Losing my religion: an interview with David Bazan
What’s it like to feel your faith slipping away? Christianity Today published an interview with David Bazan, a well-known musician and the former frontman for the indie rock band Pedro the Lion. Bazan is a former evangelical Christian who no longer counts himself as a believer, but he continues to speak (and sing) about God and the doubts that led him away from the Christian flock.
Bazan’s departure from Christianity was a sad and reluctant one, and his former faith continues to haunt him, as this quote illustrates:
Christian spirituality has played a huge part in your music. Will it continue to play a role?
In some ways, I hope not. But I can’t imagine that it won’t. It’s still the central question of my life. I read a lot about theology and church history. I’ll never get a vacation from this. I’m not kidding when I say that this is the central question of my life.
Bazan is certainly not the only person to abandon the Christian faith; but the circumstances of his departure make for an edifying read. Bazan didn’t reject his faith to become an angry, bitter atheist; nor did he simply drift away from Christianity due to apathy or a lack of commitment. Rather, his departure was prompted by, among other things, a sense that the Christianity he practiced was actually interfering with the ethics he wanted to pursue.

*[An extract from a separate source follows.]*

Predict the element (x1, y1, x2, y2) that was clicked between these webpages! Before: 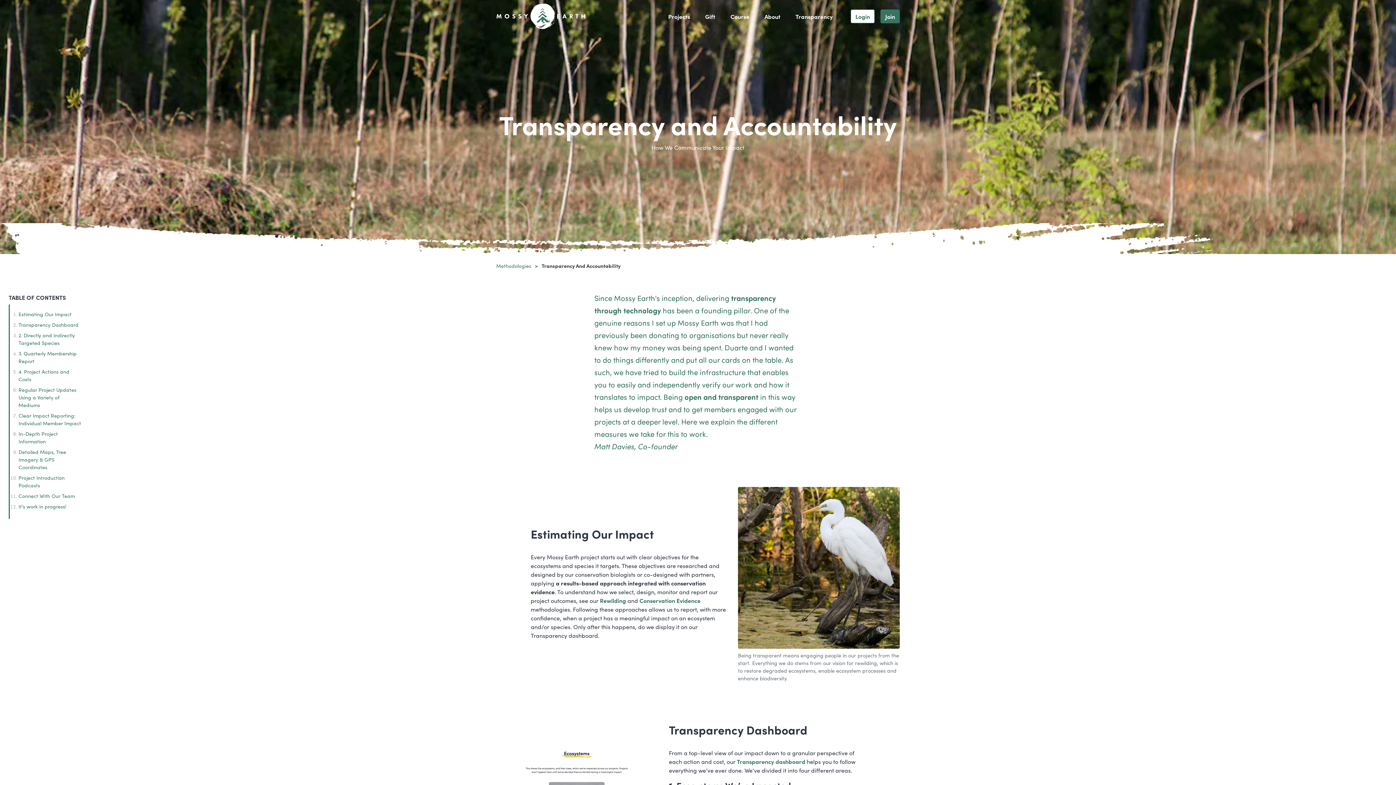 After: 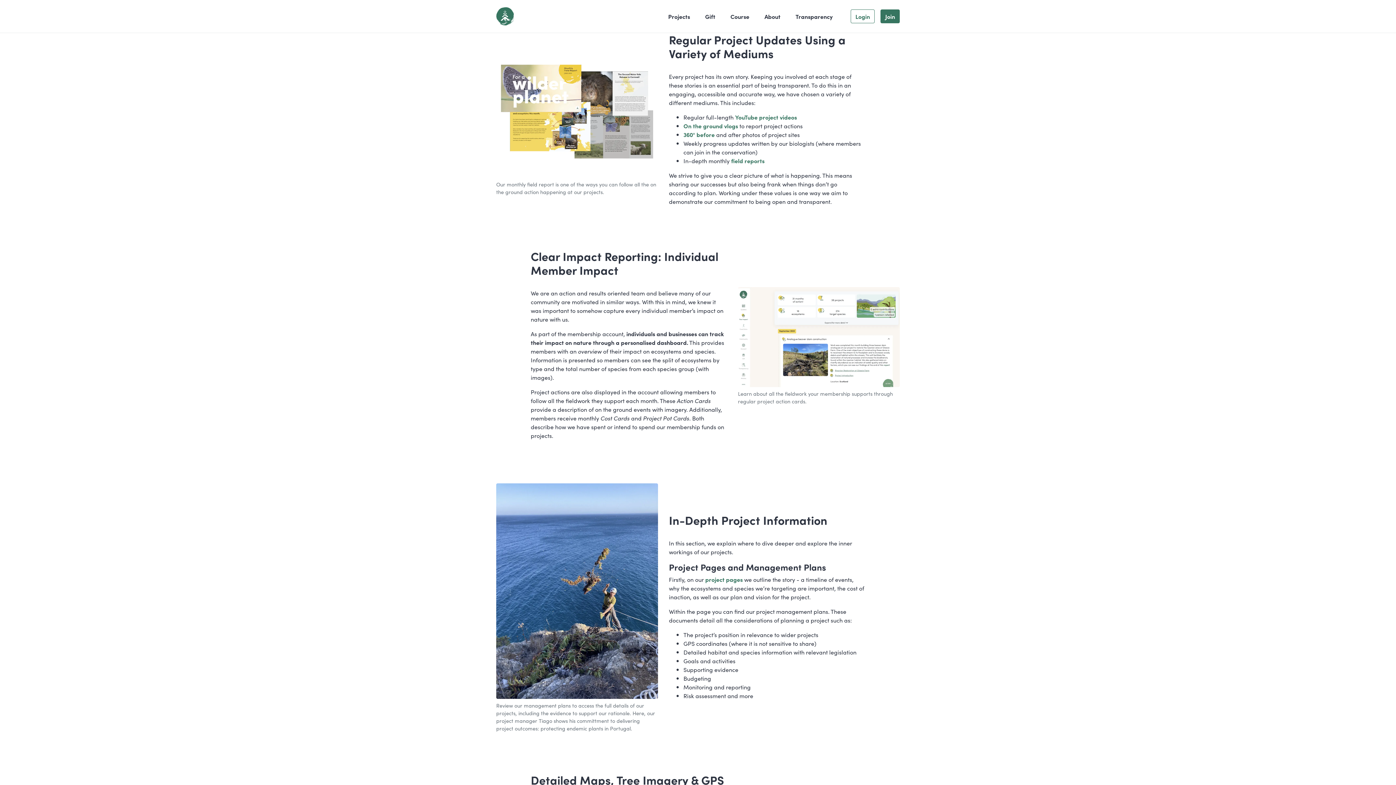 Action: bbox: (18, 386, 76, 408) label: Regular Project Updates Using a Variety of Mediums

The interview doesn’t get too specific about those obstacles, but one obvious question that occurs to me is whether the hurdles that drove Bazan from the faith truly were fundamental elements of the Christian faith, or if they were human “additions” to the faith. It’s also interesting (and a little disturbing) to see the powerful role that fear played (and continues to play) in his spiritual life.
What’s your reaction to the interview? What might you ask or say to Bazan if you had the chance to talk to him about Christianity?
David, David, David,
You think you might circle back to a relationship with God. How is it possible to circle back to something you have never had? Christianity is not a religion. It is a relationship with the living God. You do know that He exists. Otherwise why do you offer prayers expressing gratitude for the beauth of the world and the joy of relationships? To whom are you grateful? You know God is real. You know He loves you. You don’t want to love Him because that involves being accountable to Him and you want to be the captain of your own soul. You are right to be afraid because you are the captain of a sinking ship.
Dear David,
I do not know the circumstances that lead you down, this road, but I once read that only God picks the fruit, not I, but I feel as though and this is only my view, that somehow you have tried to place God on the back burner in that (you have something to do in your life) which would be something that God would not approve of. Please remember my God, is a God who is Loving and foregiving and that he throws our sins into the sea of foregetfulness. I often wonder about the many people who tell themselves that God has no place for them, because what they may have done, they feel God, will not foregive them. I must tell you as I would them that the devil is a liar. God is waiting on your return, come back to him he Loves you, yearns as a father does for your return.
Come home darlin’, come home quickly. All is forgiven, so come home quickly.